Preheat oven to 350 degrees. Mix all ingredients but bread. Use hands to be sure everything is well blended. Spread meat mix over bread. Wrap bread part only in foil. Leave meat exposed so it will bake. Place on a cookie sheet or flat pan so drips will not hit bottom of oven. Sprinkle more cheese over top and press into meat mix.
Bake for 1 hour or until cheese melts, meat browns and juices soak into bread and bottom of loaf gets crispy.
The supper can also be frozen uncooked and then baked.

Cut into 2 inch slices and serve either as a very hearty appetizer or a main course for a casual buffet dinner.




GREEN GODDESS DRESSING

4 green onions
1 cup mayo
¼ cup chopped fresh parsley
2-3 tbls chopped fresh chives
1 small tin anchovies fillets packed in oil
2-3 tbls chopped fresh tarragon
1 tbls red wine vinegar
Freshly ground black pepper

Bibb, romaine, spring mix lettuces, along with sliced radishes, small sliced zucchini, sliced bell pepper, fresh sliced mushrooms (or any other veggies you fancy).

Wash and slice thinly the green onions. Drain anchovies thoroughly on paper towels to remove excess oil.
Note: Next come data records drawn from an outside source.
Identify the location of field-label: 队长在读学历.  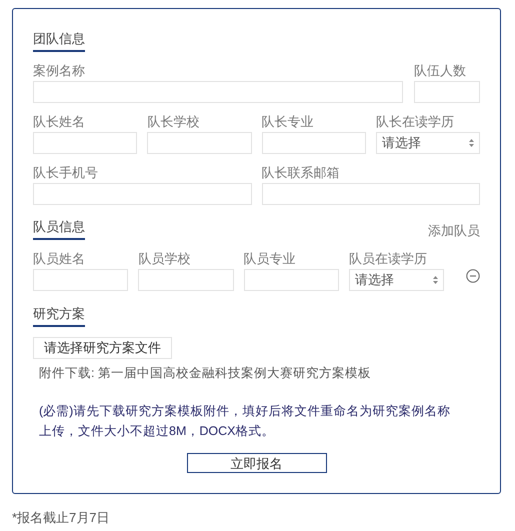
(416, 122).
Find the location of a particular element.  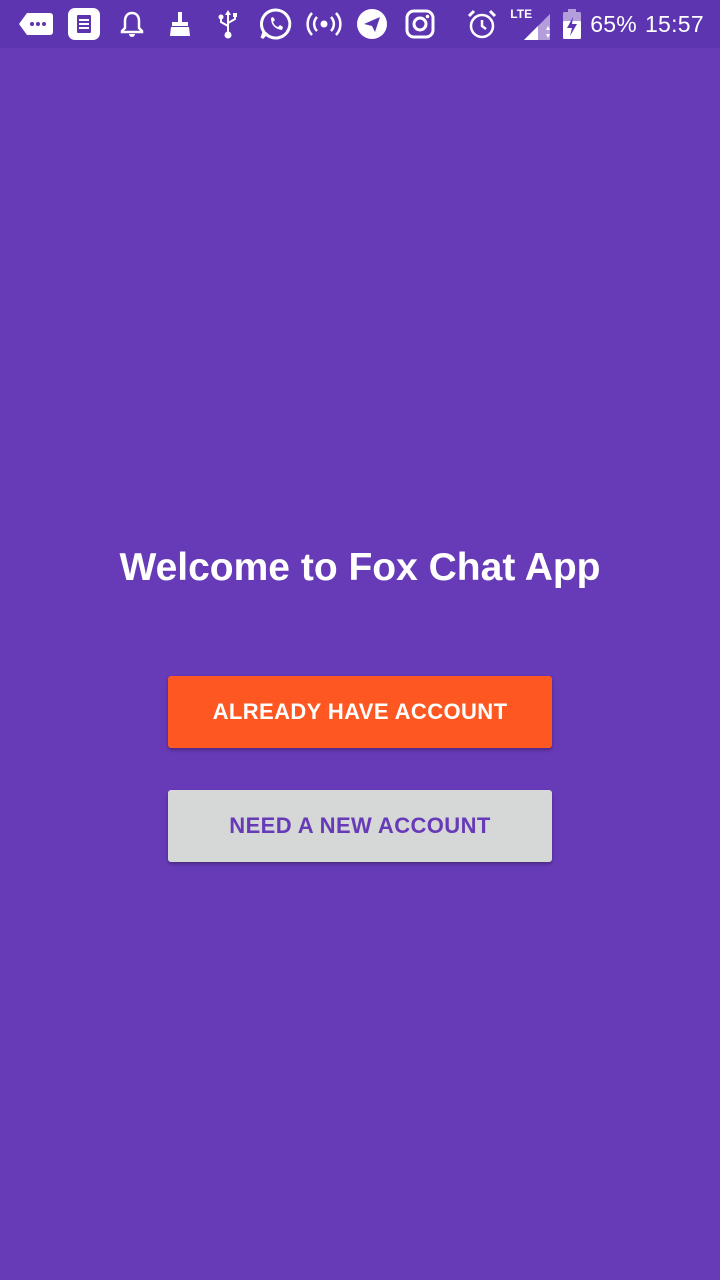

already-have-account-button: ALREADY HAVE ACCOUNT is located at coordinates (360, 712).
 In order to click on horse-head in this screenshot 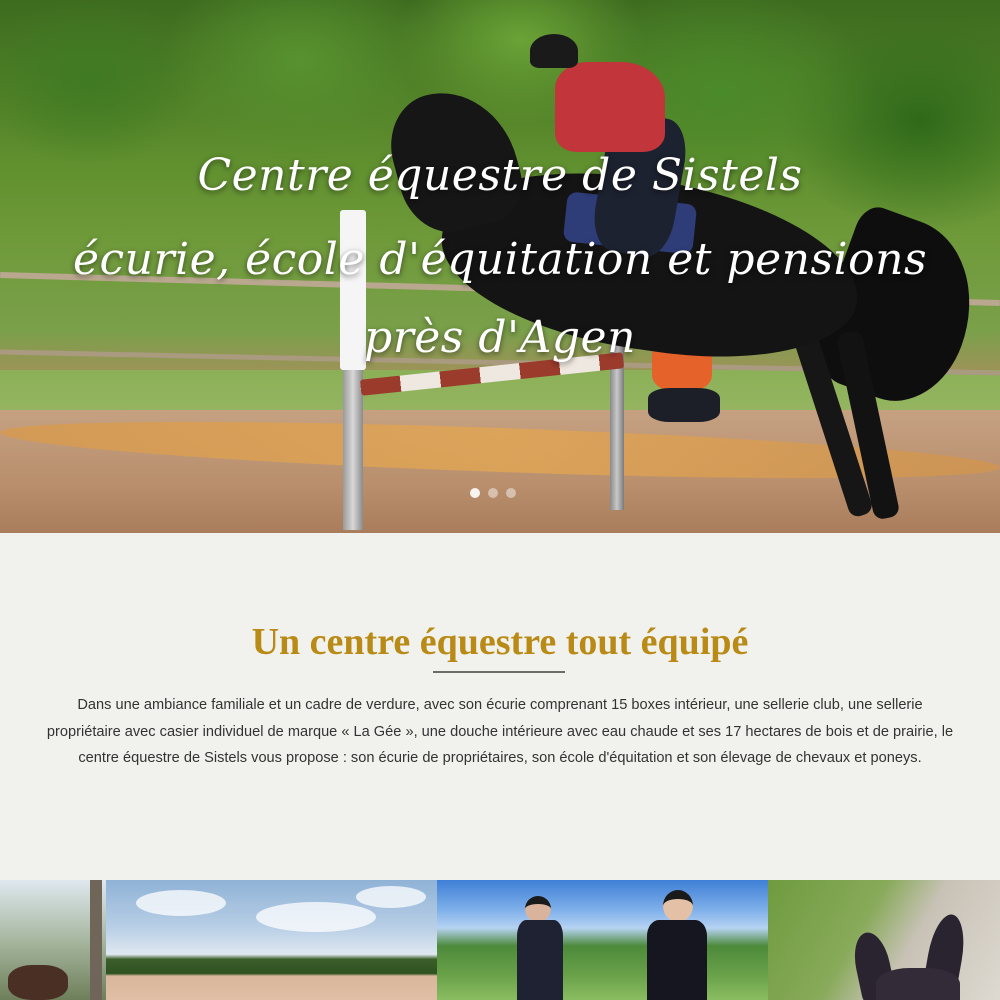, I will do `click(918, 984)`.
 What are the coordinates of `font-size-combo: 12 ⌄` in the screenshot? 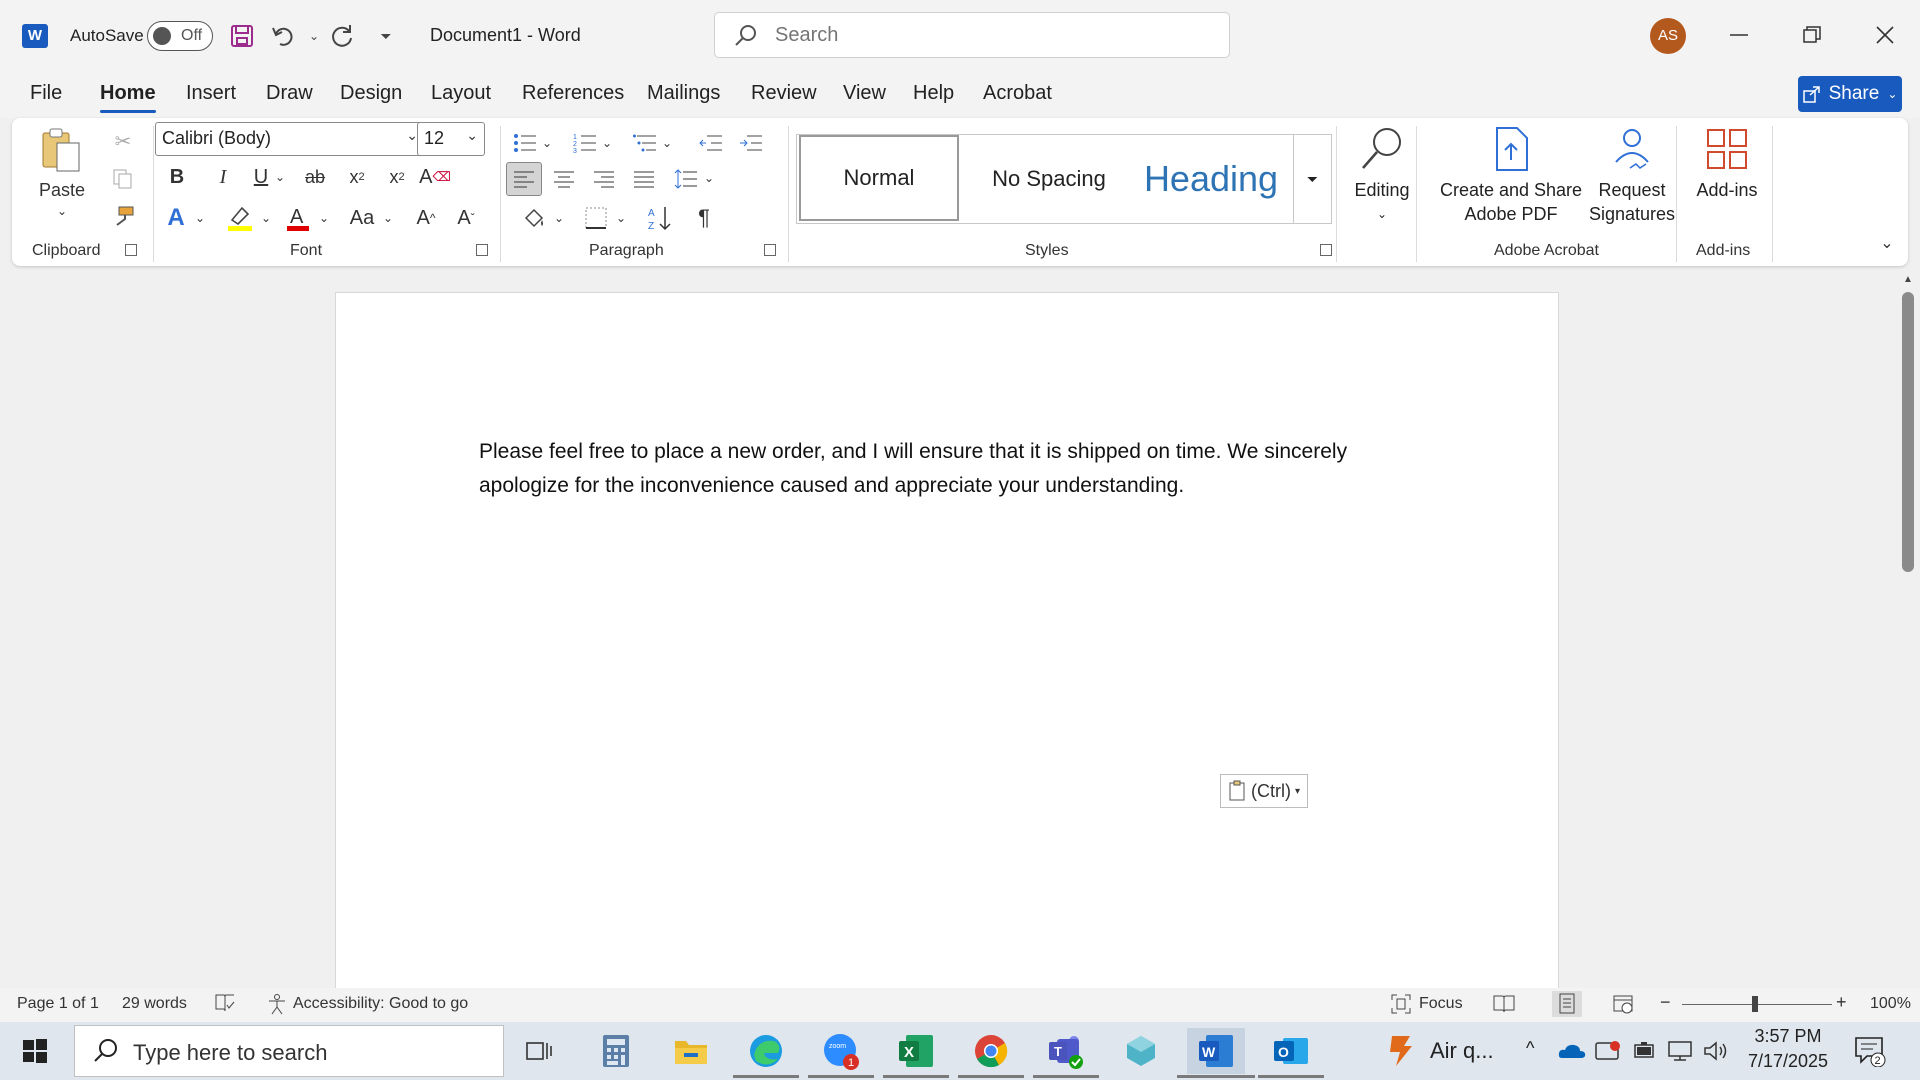 It's located at (451, 139).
In a blender, add mayo, onions, parsley, chives, chopped anchovies, tarragon and vinegar. Then grind pepper over top to taste. Process until well mixed. The dressing should turn a bright pale green and be very smooth. Taste to see if you want more pepper. Continue blending until pepper is incorporated.

Be certain you keep the mayo cold until you are ready to begin blending. I once made the recipe on a hot day and allowed the mayo to liquefy a bit while I was chopping the herbs. The dressing was thin and did not blend as well.

Toss over salad and enjoy!




PEA SALAD

1 large pkg frozen Green Giant LeSeur baby peas, thawed
1 medium white onion, finely chopped
1 to 2 cups finely grated sharp cheddar (to taste)
Lots of dried dill (it takes gobs to bring out the flavor)
S & P
Enough Kraft Miracle Whip to make it moist and creamy
Several handfuls of salted peanuts without skins

Blend all ingredients except peanuts, taste, adjust seasonings. Allow to sit covered in fridge for several hours or overnight to blend flavors.
Just before serving, add peanuts and stir.




COTTAGE CHEESE SALAD

Largest size container of large curd cottage cheese
Celery leaves with very small top pieces, chopped finely
4 green onions, chopped, white parts sliced thinner than green
3-4 hard-boiled eggs, chopped
1 small can diced green chilies
½ cup mayo
Pure garlic powder
Lemon pepper
Whole celery seed
S & P

Stir all ingredients together, tasting to get the flavors right. Adjust garlic, lemon pepper and celery seeds until you can taste all three. Be generous with fresh ground black pepper

Allow to sit in fridge overnight before serving.